Problem details: Give each line of the listing below as an item in a numbered list, omitting blank lines.

Input material:
++++++++

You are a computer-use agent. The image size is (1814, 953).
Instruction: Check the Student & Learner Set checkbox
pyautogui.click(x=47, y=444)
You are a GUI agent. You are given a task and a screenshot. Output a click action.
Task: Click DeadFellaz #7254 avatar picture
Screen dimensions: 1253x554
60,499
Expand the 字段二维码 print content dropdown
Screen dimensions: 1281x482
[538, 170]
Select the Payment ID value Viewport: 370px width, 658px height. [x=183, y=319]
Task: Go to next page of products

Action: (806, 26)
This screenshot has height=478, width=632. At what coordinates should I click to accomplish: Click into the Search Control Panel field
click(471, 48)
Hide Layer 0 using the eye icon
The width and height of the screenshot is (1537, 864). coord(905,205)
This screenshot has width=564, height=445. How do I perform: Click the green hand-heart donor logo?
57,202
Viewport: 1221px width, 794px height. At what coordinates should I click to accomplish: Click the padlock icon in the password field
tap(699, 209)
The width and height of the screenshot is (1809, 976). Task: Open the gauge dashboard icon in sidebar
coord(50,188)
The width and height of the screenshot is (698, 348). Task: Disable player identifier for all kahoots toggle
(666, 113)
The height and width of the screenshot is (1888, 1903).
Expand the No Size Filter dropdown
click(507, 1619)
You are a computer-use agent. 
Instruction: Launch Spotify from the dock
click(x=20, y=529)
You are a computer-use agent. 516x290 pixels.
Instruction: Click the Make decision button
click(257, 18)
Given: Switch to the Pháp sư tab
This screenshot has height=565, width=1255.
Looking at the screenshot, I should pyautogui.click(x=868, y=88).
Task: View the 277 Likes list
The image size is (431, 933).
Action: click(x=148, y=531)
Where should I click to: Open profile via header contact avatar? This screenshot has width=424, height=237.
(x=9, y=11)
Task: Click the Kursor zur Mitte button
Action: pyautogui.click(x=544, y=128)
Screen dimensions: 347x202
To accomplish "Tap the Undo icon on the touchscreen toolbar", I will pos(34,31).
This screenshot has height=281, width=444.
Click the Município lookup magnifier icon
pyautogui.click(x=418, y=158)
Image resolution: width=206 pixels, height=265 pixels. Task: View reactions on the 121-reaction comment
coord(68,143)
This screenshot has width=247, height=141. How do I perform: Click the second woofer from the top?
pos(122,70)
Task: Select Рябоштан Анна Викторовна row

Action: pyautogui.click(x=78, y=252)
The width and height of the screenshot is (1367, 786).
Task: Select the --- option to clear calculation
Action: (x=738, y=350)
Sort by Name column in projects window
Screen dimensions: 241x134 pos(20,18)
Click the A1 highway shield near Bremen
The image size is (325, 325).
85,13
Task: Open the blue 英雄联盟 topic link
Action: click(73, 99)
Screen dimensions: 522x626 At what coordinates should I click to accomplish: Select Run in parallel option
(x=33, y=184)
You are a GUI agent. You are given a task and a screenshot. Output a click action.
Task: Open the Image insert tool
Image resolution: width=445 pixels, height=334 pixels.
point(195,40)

++++++++

Response to this exercise:
1. You are a computer-use agent. The image size is (1814, 953).
2. Instruction: Check the Student & Learner Set checkbox
3. pyautogui.click(x=47, y=444)
4. You are a GUI agent. You are given a task and a screenshot. Output a click action.
5. Task: Click DeadFellaz #7254 avatar picture
6. Screen dimensions: 1253x554
7. 60,499
8. Expand the 字段二维码 print content dropdown
9. Screen dimensions: 1281x482
10. [538, 170]
11. Select the Payment ID value Viewport: 370px width, 658px height. [x=183, y=319]
12. Task: Go to next page of products
13. Action: (806, 26)
14. This screenshot has height=478, width=632. At what coordinates should I click to accomplish: Click into the Search Control Panel field
15. click(471, 48)
16. Hide Layer 0 using the eye icon
17. The width and height of the screenshot is (1537, 864). coord(905,205)
18. This screenshot has width=564, height=445. How do I perform: Click the green hand-heart donor logo?
19. 57,202
20. Viewport: 1221px width, 794px height. At what coordinates should I click to accomplish: Click the padlock icon in the password field
21. tap(699, 209)
22. The width and height of the screenshot is (1809, 976). Task: Open the gauge dashboard icon in sidebar
23. coord(50,188)
24. The width and height of the screenshot is (698, 348). Task: Disable player identifier for all kahoots toggle
25. (666, 113)
26. The height and width of the screenshot is (1888, 1903).
27. Expand the No Size Filter dropdown
28. click(507, 1619)
29. You are a computer-use agent. 
30. Instruction: Launch Spotify from the dock
31. click(x=20, y=529)
32. You are a computer-use agent. 516x290 pixels.
33. Instruction: Click the Make decision button
34. click(257, 18)
35. Given: Switch to the Pháp sư tab
36. This screenshot has height=565, width=1255.
37. Looking at the screenshot, I should pyautogui.click(x=868, y=88).
38. Task: View the 277 Likes list
39. The image size is (431, 933).
40. Action: click(x=148, y=531)
41. Where should I click to: Open profile via header contact avatar? This screenshot has width=424, height=237.
42. (x=9, y=11)
43. Task: Click the Kursor zur Mitte button
44. Action: pyautogui.click(x=544, y=128)
45. Screen dimensions: 347x202
46. To accomplish "Tap the Undo icon on the touchscreen toolbar", I will pos(34,31).
47. This screenshot has height=281, width=444.
48. Click the Município lookup magnifier icon
49. pyautogui.click(x=418, y=158)
50. Image resolution: width=206 pixels, height=265 pixels. Task: View reactions on the 121-reaction comment
51. coord(68,143)
52. This screenshot has width=247, height=141. How do I perform: Click the second woofer from the top?
53. pos(122,70)
54. Task: Select Рябоштан Анна Викторовна row
55. Action: pyautogui.click(x=78, y=252)
56. The width and height of the screenshot is (1367, 786).
57. Task: Select the --- option to clear calculation
58. Action: (x=738, y=350)
59. Sort by Name column in projects window
60. Screen dimensions: 241x134 pos(20,18)
61. Click the A1 highway shield near Bremen
62. The image size is (325, 325).
63. 85,13
64. Task: Open the blue 英雄联盟 topic link
65. Action: click(73, 99)
66. Screen dimensions: 522x626 At what coordinates should I click to accomplish: Select Run in parallel option
67. (x=33, y=184)
68. You are a GUI agent. You are given a task and a screenshot. Output a click action.
69. Task: Open the Image insert tool
70. Image resolution: width=445 pixels, height=334 pixels.
71. point(195,40)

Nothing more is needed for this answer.